_Fragmento propuesto_:

========================

Que la Querella de los antiguos y los modernos en su formulación literaria muera con el Antiguo Régimen debe más al hecho de que se tomó en serio que a su agotamiento. De la estética pasó a la ética sin perder, inicialmente, un ápice de su capacidad para expresar a través de ella dos visiones encontradas del mundo y de la sociedad que no son del todo evidentes para nosotros. Dice Fumaroli que “Exaltar la Antigüedad y execrar una sociedad “feudal” ya hace tiempo urbanizada y refinada son ahora [durante la Revolución francesa] violentas pasiones políticas, decididas a restaurar en Francia, haciendo tabla rasa, la Esparta de Licurgo y la Roma de Fabricio ensalzadas e imaginadas por Rousseau en su Discurso sobre los orígenes de la desigualdad. La política revolucionaria jacobina y su imaginario neoantiguo, que derribaron el Antiguo Régimen, abominaron de sus incómodas conveniencias y buenas maneras, pero adoptaron el sistema racionalizado y neoclásico de los géneros poéticos elaborado durante el siglo XVIII”. La modernidad vino para encarnar un viejo tema de discusión galante, para proclamar la victoria de un bando sobre el otro, curiosamente el de los “Antiguos” sobre los “Modernos”, no ya por la vía de la razón, sino por la de la guillotina. Y la modernidad seguirá por esa vía en la medida en que buena parte de sus aportaciones más novedosas partirán de una reinterpretación o de una reapropiación, si son cosas diferentes, de los “Antiguos”: Nietzsche reinterpretando a los antiguos griegos, el fascismo reinstaurando la “romanidad”, la estética megaloclasicista de los nacionalsocialistas y los comunistas, e incluso de los edificios que albergan los parlamentos occidentales, puede que con la notable excepción del parlamento británico…
En qué medida la exaltación moderna de lo “Nuevo” ha triunfado como reacción contra las consecuencias políticas y sociales de la Revolución Francesa puede verse en la conocida hipótesis de que el triunfo de las vanguardias artísticas durante la segunda mitad del siglo XX fue un movimiento estratégico de los Estados Unidos de América para contrarrestar la propaganda comunista: que no sea cierto no quiere decir que no sea verdad, o dicho de otro modo, que la historia del arte moderno de los últimos 60 años haya podido ser formulada en esos términos nos indica que las líneas generales de la vieja querella han seguido siendo productivas hasta tiempos muy recientes.

========================

_Ejercicio 1_: Según el fragmento sobre la Querella de los antiguos y los modernos, ¿a qué se debe que esta, en su formulación literaria, muera con el Antiguo Régimen? Explíquelo en una a tres oraciones.
_Ejercicio 2_: Continúe el fragmento sobre la Querella de los antiguos y los modernos a partir de su última oración.

========================

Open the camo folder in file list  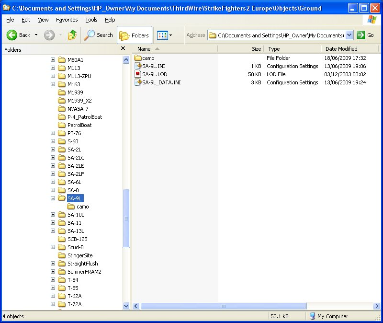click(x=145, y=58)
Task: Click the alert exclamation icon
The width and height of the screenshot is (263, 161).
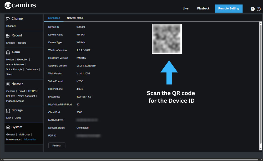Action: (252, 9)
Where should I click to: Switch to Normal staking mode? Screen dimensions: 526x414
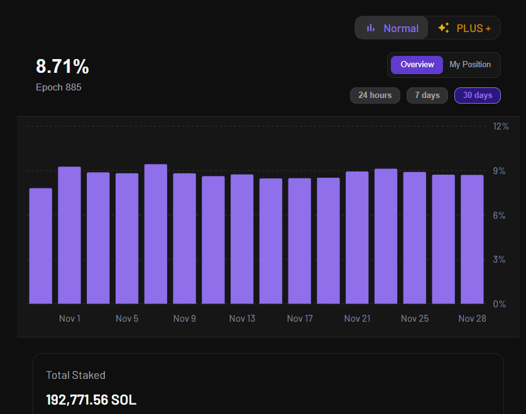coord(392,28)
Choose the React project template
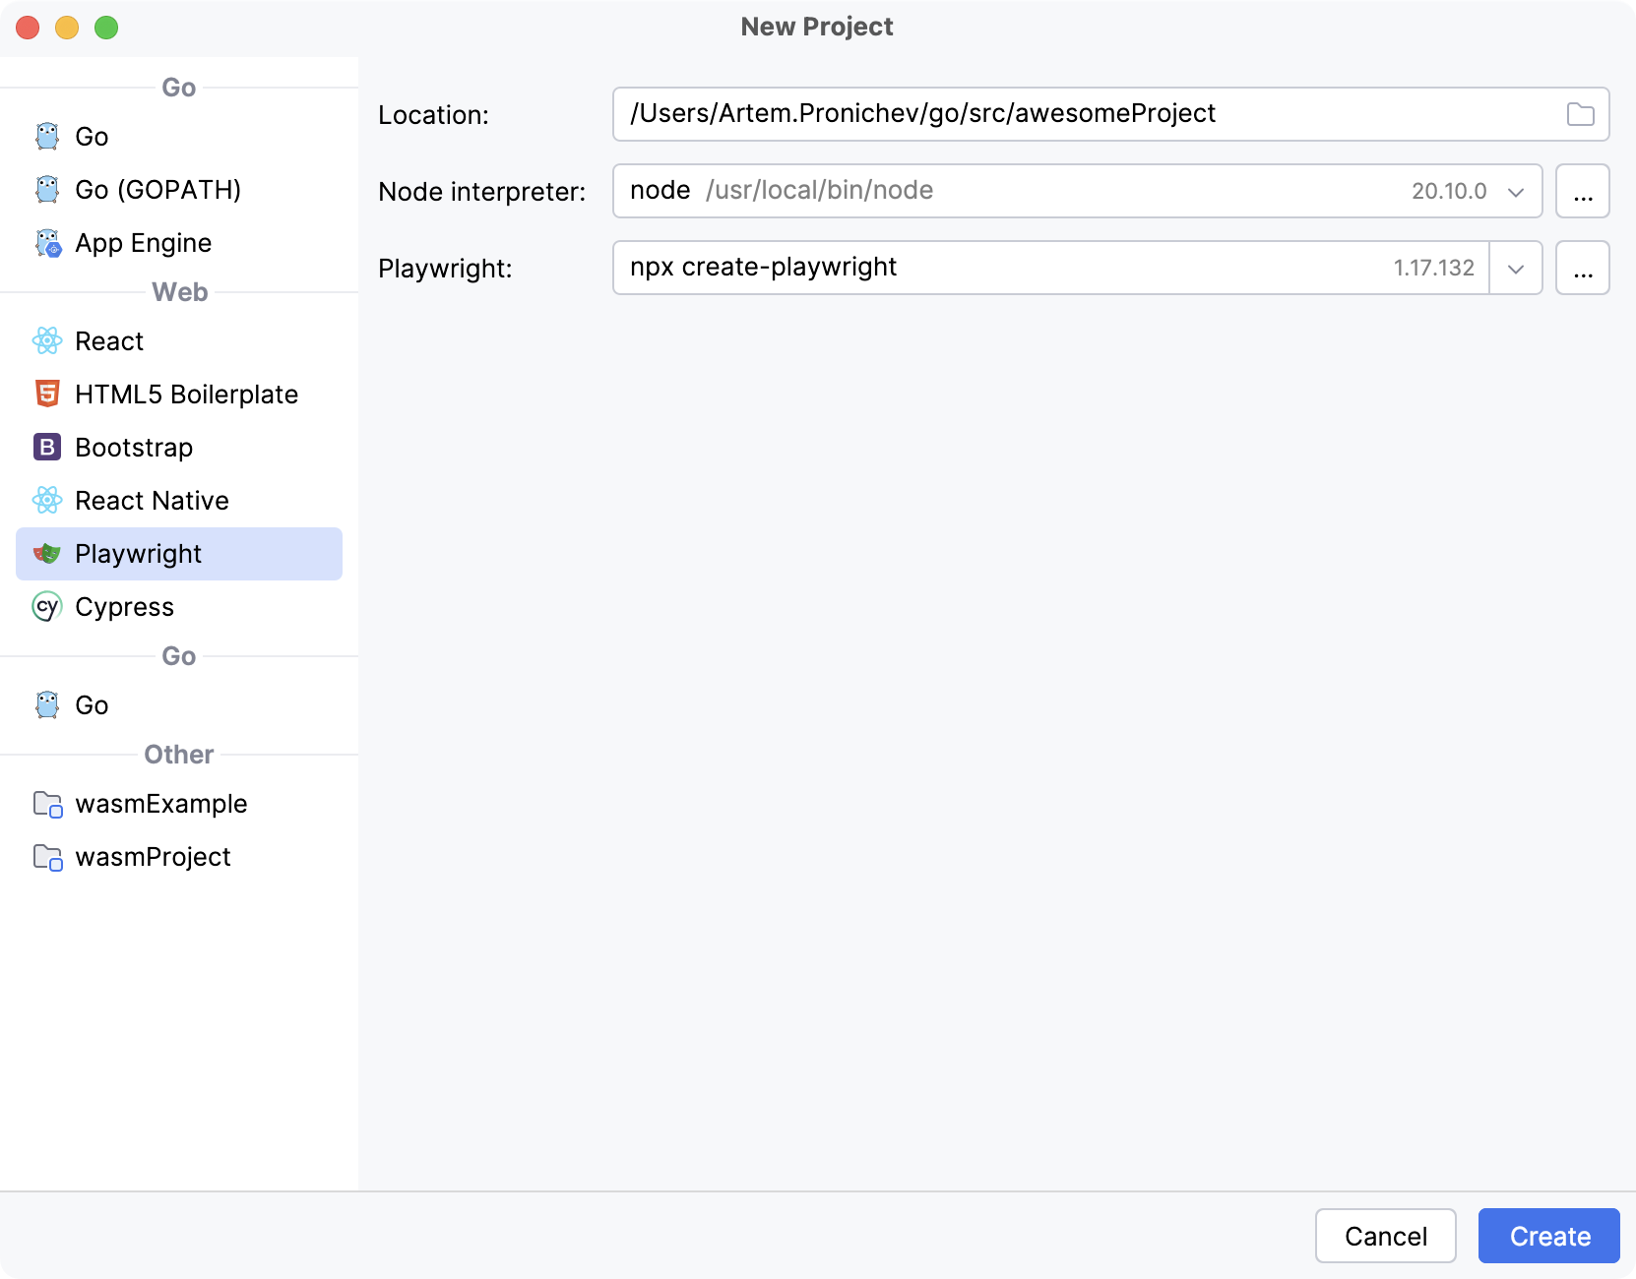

========================

_Respuesta escrita 1_: Se debe más a que la Querella se tomó en serio que a su agotamiento. Pasó de la estética a la ética sin perder su capacidad de expresar dos visiones encontradas del mundo y de la sociedad. Con la Revolución francesa, exaltar la Antigüedad se volvió una violenta pasión política, y la victoria de los "Antiguos" se proclamó no por la vía de la razón, sino por la de la guillotina.

_Respuesta escrita 2_:
¿Y en qué refuta todo esto mis tesis de la semana pasada? En que los conceptos de tradición y modernidad, y su relación con la oralidad y la escritura, respectivamente, son menos evidentes, o mucho más complejas, de lo que había formulado. Y con ello me divierto en clase, con mis alumnos: en hacerles ver que toda apariencia de claridad y sencillez, de simplicidad, es al fin y al cabo sólo apariencia.